Sunday, June 17, 2012

Release the Club

Golf Digest July 2012 page 36

I have yet to read a Sean Foley article that does not leave me suspicious that he is more the problem than the solution when it comes to Tiger Woods.  Take a look at this article and let's assume that he gives Tiger comparable instruction.

Let's begin by considering his instruction to "focus on unhinging your wrists during the downswing".  I am going to give him the benefit of the doubt that he is not proposing a "casting" action with the hands but he does leave it mysterious as to how the player is supposed to make this happen.  It has always been our position that this unhinging is a function of centrifugal force and is something that you "let happen" instead of "make happen".  Holding the lag prevents it from happening.

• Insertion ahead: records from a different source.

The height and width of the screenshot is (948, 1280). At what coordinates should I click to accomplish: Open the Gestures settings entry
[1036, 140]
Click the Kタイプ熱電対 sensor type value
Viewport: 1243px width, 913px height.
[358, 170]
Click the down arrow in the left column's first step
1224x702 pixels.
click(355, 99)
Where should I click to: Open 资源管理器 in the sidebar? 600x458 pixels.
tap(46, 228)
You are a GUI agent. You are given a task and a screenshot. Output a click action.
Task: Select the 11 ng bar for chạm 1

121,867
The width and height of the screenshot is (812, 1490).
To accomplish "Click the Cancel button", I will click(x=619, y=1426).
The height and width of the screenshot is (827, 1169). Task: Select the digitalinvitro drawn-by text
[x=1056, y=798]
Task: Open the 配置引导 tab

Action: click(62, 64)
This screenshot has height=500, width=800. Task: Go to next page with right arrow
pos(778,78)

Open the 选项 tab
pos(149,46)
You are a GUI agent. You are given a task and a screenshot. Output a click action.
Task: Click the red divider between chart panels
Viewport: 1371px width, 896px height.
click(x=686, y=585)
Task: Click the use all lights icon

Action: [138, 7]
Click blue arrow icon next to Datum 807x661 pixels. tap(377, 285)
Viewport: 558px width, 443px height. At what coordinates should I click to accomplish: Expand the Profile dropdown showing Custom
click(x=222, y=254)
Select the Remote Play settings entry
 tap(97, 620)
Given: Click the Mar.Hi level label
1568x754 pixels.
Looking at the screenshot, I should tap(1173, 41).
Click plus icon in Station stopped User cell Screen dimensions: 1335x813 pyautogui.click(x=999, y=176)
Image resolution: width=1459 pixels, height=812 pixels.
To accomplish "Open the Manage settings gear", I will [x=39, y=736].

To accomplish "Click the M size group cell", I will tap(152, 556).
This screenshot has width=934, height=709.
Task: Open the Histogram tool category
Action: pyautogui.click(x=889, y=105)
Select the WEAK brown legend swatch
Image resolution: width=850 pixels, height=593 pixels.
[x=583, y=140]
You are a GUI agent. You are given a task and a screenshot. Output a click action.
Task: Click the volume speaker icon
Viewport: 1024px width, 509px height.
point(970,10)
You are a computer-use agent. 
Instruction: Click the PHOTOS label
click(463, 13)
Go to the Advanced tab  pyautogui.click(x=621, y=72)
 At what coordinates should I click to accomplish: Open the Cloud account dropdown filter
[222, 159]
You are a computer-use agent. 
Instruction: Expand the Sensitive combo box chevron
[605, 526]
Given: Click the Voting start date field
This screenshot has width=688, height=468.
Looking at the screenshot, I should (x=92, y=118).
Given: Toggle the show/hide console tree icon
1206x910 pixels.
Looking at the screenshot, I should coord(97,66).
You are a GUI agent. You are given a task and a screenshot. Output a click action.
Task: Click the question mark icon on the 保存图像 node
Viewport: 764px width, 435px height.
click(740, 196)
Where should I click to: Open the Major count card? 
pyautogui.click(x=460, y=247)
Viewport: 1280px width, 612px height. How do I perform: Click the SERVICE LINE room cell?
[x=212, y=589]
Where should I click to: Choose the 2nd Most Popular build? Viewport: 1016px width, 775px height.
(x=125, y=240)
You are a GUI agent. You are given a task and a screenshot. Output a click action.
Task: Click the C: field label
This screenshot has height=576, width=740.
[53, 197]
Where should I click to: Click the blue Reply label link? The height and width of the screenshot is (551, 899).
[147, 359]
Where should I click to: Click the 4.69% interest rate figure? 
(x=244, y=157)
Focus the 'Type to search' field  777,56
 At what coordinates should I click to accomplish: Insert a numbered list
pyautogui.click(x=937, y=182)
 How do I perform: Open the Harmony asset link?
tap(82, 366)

Foley then proceeds to explain that the wrists are unhinged "so your arms are nearly straight at impact".  How does a movement of the wrists straighten the arms?  Is he referring to the arm, the forearm, or both?  In the three photos in the article it appears that the arms are "straight in all of them".  By straight does he mean the elbows are fully unfolded?  If so how do the wrists cause this to happen?

But the fun doesn't stop here.  He then explains that the wrists should be square to your target at impact.  I'm assuming that he means the axis on which the wrist hinges should be square to the target line since the target is a point and you cannot draw a line perpendicular to a point. Now, look at the center photo and you will see the Nike swoosh on his golf glove.  The axis on which his wrist is flexed is not close to square to the target line.  Instead its probably 20 degrees of the target line.  (Yes, as the club proceeds to impact the shoulders will continue turning and that 20 degrees will decrease--but not to zero).

Lastly, Sean makes the remark that the left arm (I think he means forearm) "naturally rotates".  If the left arm rotates, it rotate the left hand.  If you rotate the left hand you also rotate the right hand.  If you rotate the hands you hook the shot.  Want to see what that looks like?  Look at the photo of Hunter Mahan on the adjoining page.   In the photos of Foley's swing, the forearm is not rotated in the third frame (despite the yellow arrow).  What happens is that the shoulders continue to turn and as they change their relationship to the target line so do the forearms, wrists, hands, and club.

Foley--problem or solution.  I'm suspicious.